- Work request: Once the pictures are set aside, reproduce the entries below exactly.
Segment Start: Dataset entries
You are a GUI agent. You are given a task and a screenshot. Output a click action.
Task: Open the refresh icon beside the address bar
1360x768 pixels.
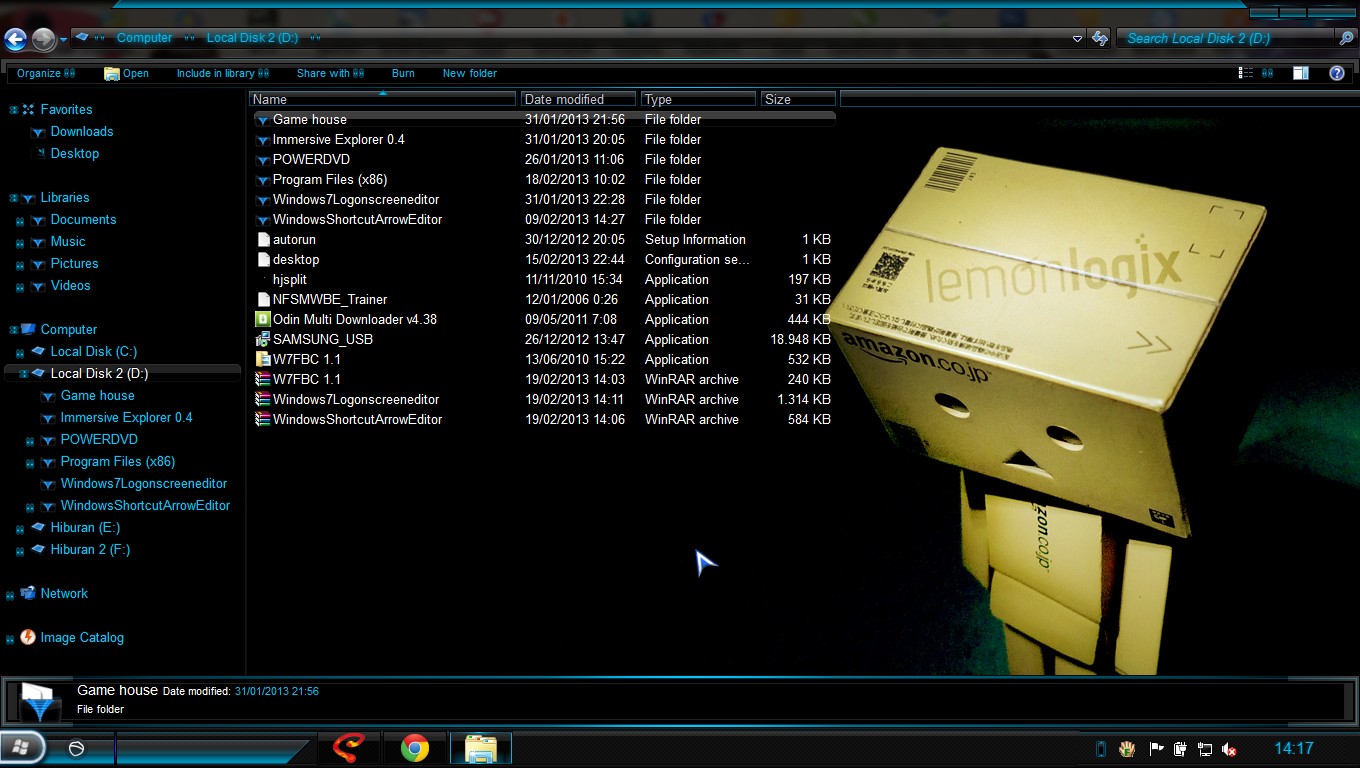[x=1098, y=37]
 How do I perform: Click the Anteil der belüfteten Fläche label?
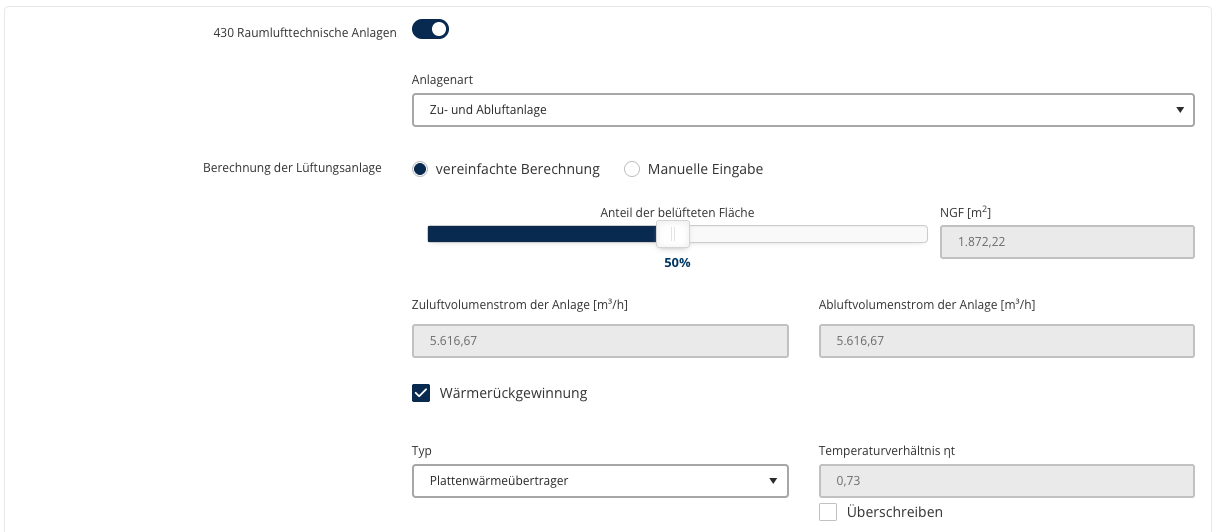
Segment End: Dataset entries
- Answer below:
You are a GUI agent. You are given a task and a screenshot. Output a click action.
Task: Open the refresh icon beside the address bar
1360x768 pixels.
[x=1098, y=37]
 How do I perform: Click the Anteil der belüfteten Fläche label?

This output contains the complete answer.